# TEXT UNDER STUDY:

Are Eggs Good for Dogs?
With unending articles about high cholesterol levels and poor health, we may overlook the fact that eggs are a nutrient rich, affordable contributor to a healthy diet. Egg contains one of the highest quality sources of protein available and also contains almost every essential vitamin and mineral. Egg has the distinct position, in the nutritional scheme of things, to have the highest protein quality and therefore is the standard by which other proteins are compared.
We can look at the nutritional value of eggs by using the Biological Value of protein in food.
Definition: Biological Value
The Biological Value of a protein is a value that measures how well the body can absorb and utilize a protein or the efficacy with which protein is used for growth. The biological value of food is the measurement of the amino acid completeness of the proteins contained in the food. Biological value applies to humans and to canines. The higher the Biological Value, the more nitrogen a body can absorb, use, and retain. Egg has a biological value between 93% and 100% and is considered an excellent source of protein for man and canine since they contain all of the essential amino acids. By comparison, milk has a biological value of around 88%, fish approximately 76% and beef around 77%. Eggs are one of the best proteins available from any source and eggs are loaded with valuable vitamins and minerals.
So are eggs good for my dog? Yes, eggs can be a major contributor in providing top nutrition for dogs.

# TASKS TO PERFORM:
[1] Answer these questions using the article on eggs for dogs:
(a) According to the opening paragraph, what does egg's protein quality make it the standard for?
(b) To which two kinds of beings does biological value apply?
(c) What biological value range does the article give for egg?
[2] Name each food the article on eggs for dogs assigns a biological value, along with the figure it gives.
[3] Write the next part of the article on eggs for dogs, picking up right after its final sentence.
The data that follows was taken from a separate source.

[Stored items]
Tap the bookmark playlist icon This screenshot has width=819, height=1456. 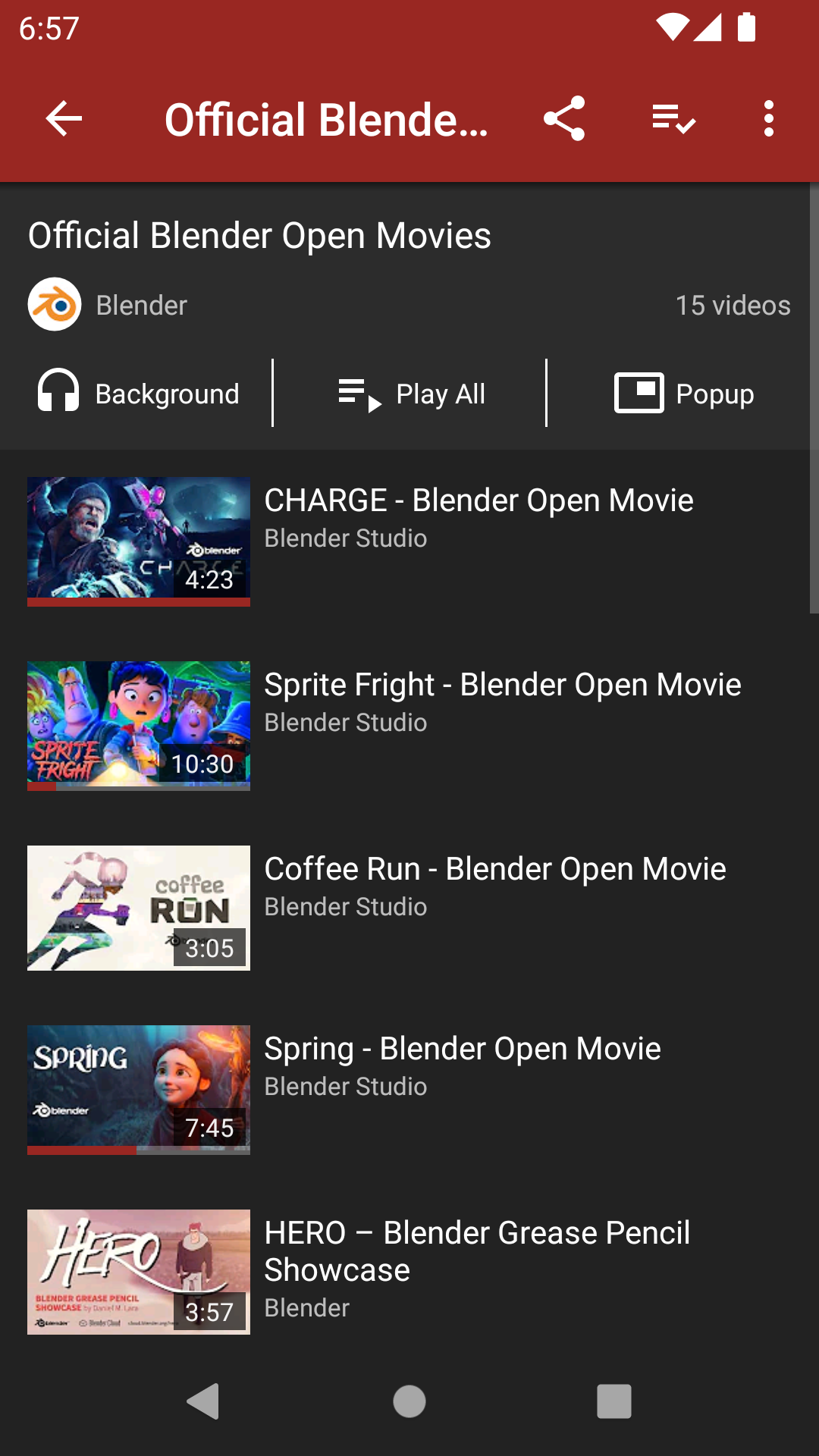click(673, 119)

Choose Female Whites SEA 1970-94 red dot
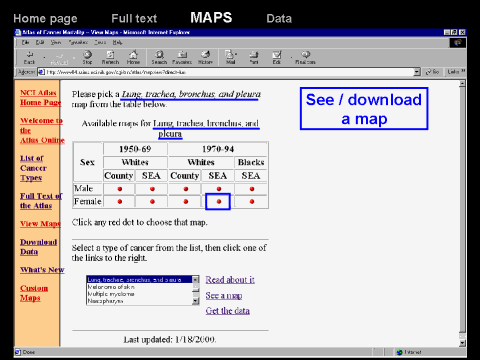click(x=219, y=201)
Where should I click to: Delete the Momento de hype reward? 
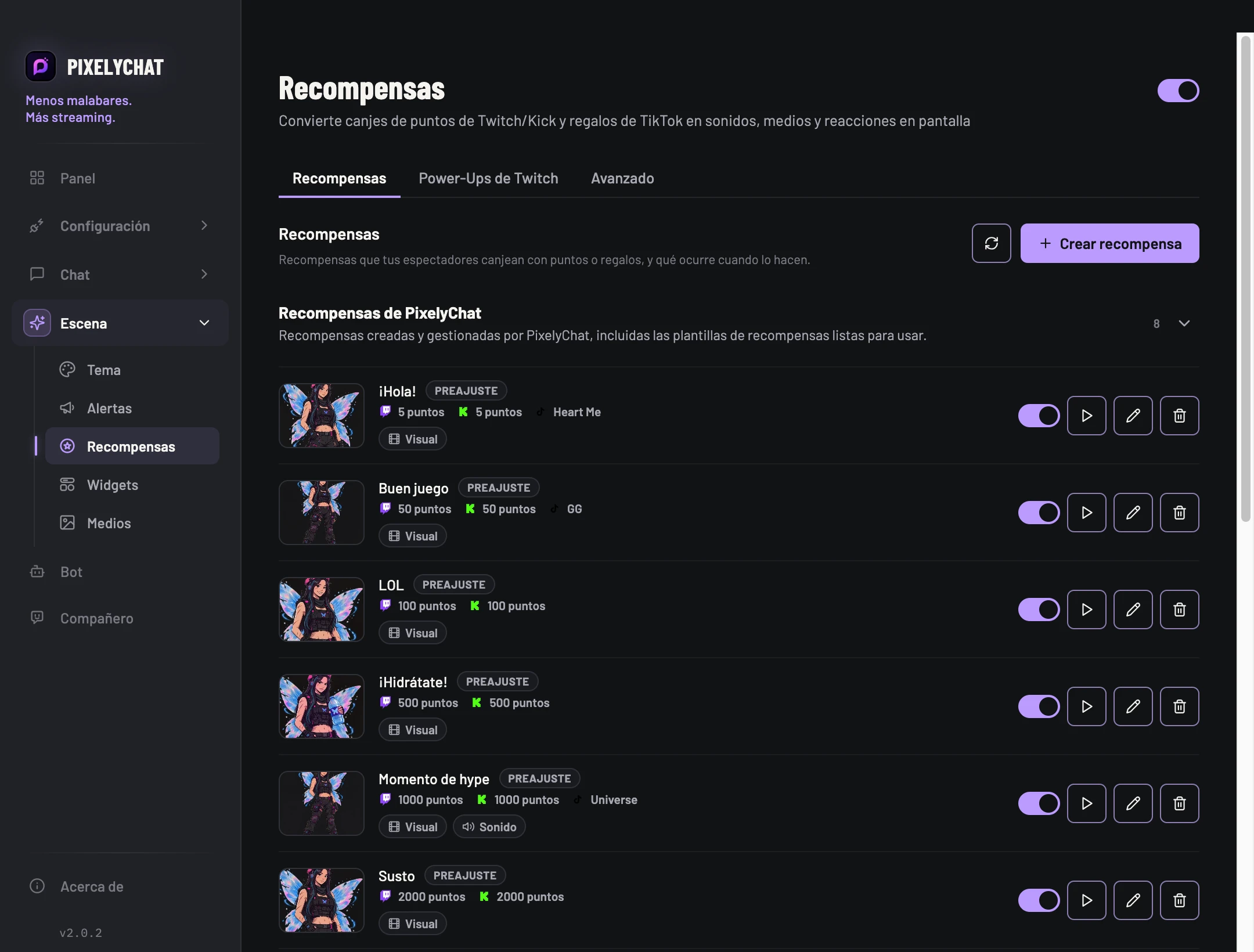click(1179, 803)
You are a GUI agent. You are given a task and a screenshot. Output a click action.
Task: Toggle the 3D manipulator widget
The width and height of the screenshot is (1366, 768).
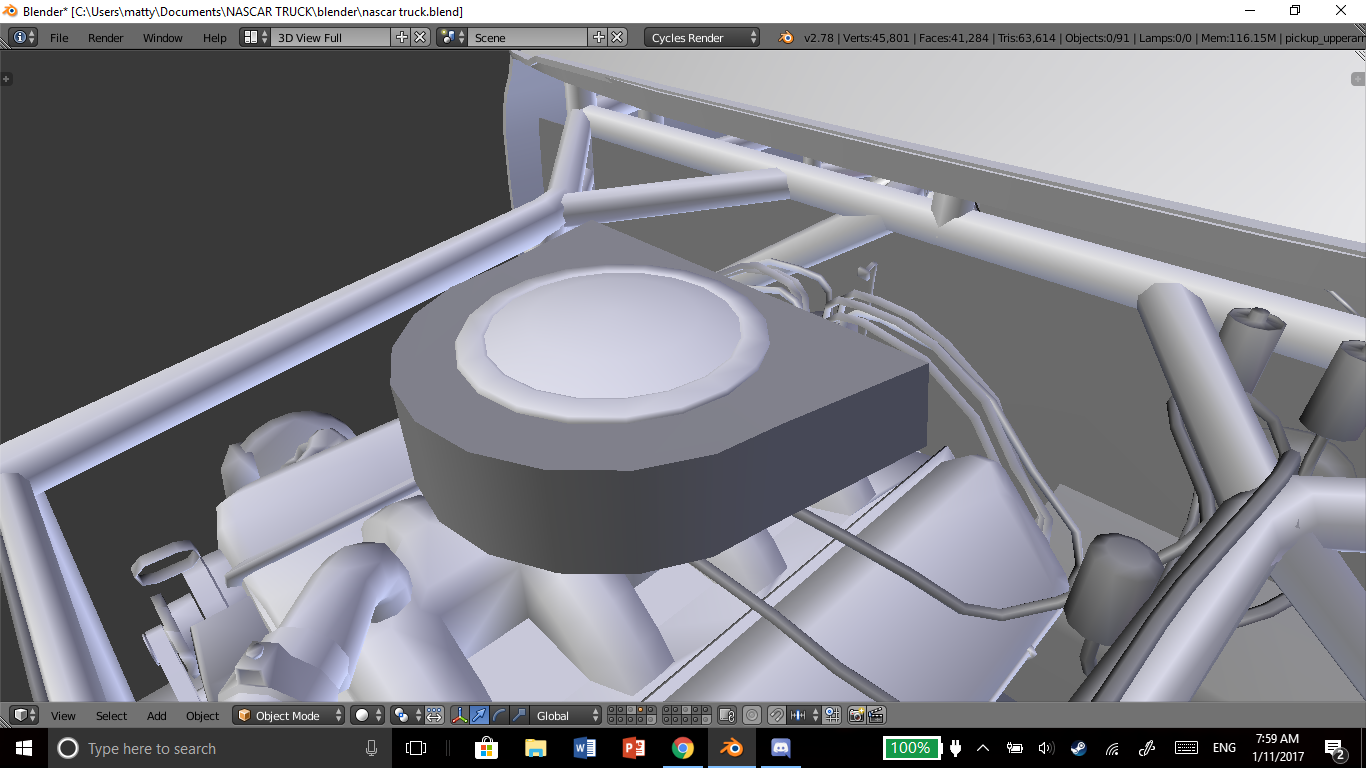460,715
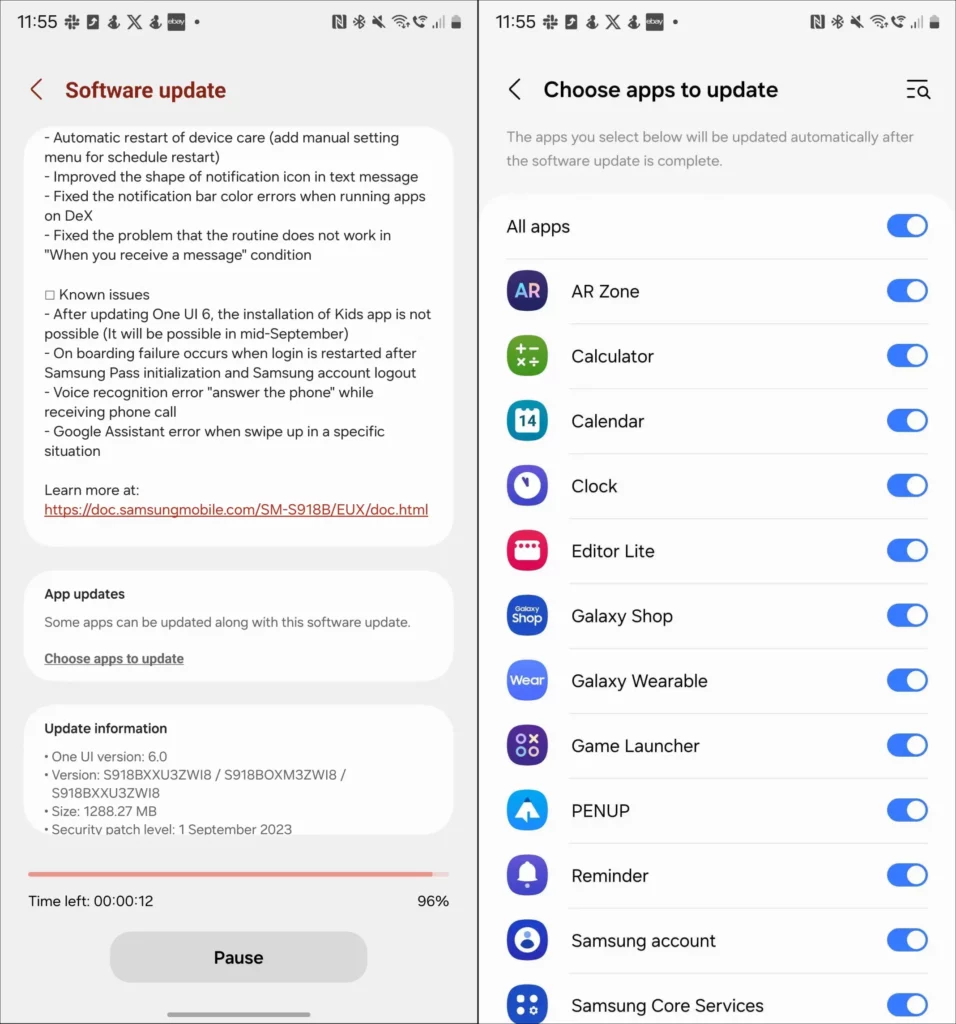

# ANSWERS TO THE PROBLEMS:
[1]
(a) It is the standard by which other proteins are compared.
(b) Humans and canines.
(c) Between 93% and 100%.

[2]
Egg: between 93% and 100%
Milk: around 88%
Fish: approximately 76%
Beef: around 77%

[3]
Unfortunately, many dogs are over weight. I found a consensus of several veterinarians stating that dogs are usually overweight because of high carbohydrate diets and not enough exercise. Dry dog foods are typically over 50% carbohydrates, not an ideal diet.
By the way, since dogs are carnivores, they thrive on meat (including the fat) and high protein food. Dogs love eggs and eggs have just what dogs need, protein and fat. Veterinarians say that animal fat (not vegetable fat) is good for dogs and cholesterol is generally not a problem for dogs. Fat is used for energy so it is especially important in the diet of active dogs. Less active or overweight dogs should cut back on carbohydrates and limit fat intake. However, an overweight dog or less active dog can still have many of the benefits of eggs and high protein by feeding them egg whites and no yolks.
Back to eggs and cholesterol; since I have a somewhat high triglyceride level which is associated with the bad HDL cholesterol, my doctor said I need to eat less fat and loose some weight. I also try to balance the fat, protein and carbs. For breakfast, I love scrambled eggs with strawberry jam and toast.
The solution for me is the same as for over weight dogs, which is not to abstain from eggs, but to use the whites for protein and few or no yolks to limit the fat.
My breakfast now consists of three egg whites, one yolk and whole wheat toast, for a high protein, low fat breakfast. If I wanted a zero-fat breakfast, I would omit the yolk and just eat the whites. Egg whites taste like “Egg Beaters” from the grocery store, which taste very much like whole eggs and are made from all whites and no yolks. Our dog Molly doesn’t say much about how eggs taste to her, but I know she loves them, as indicated by a fast tail wag and prominent lip smacking when she sees an egg!
One last highlight for eggs; the shells are almost pure calcium. You can grind the egg shells in a coffee grinder or spice grinder to make a calcium supplement for home made dog food. One of my home dog food recipe books suggests feeding ½ teaspoon of ground eggshell per pound of home made dog food for a daily calcium supplement.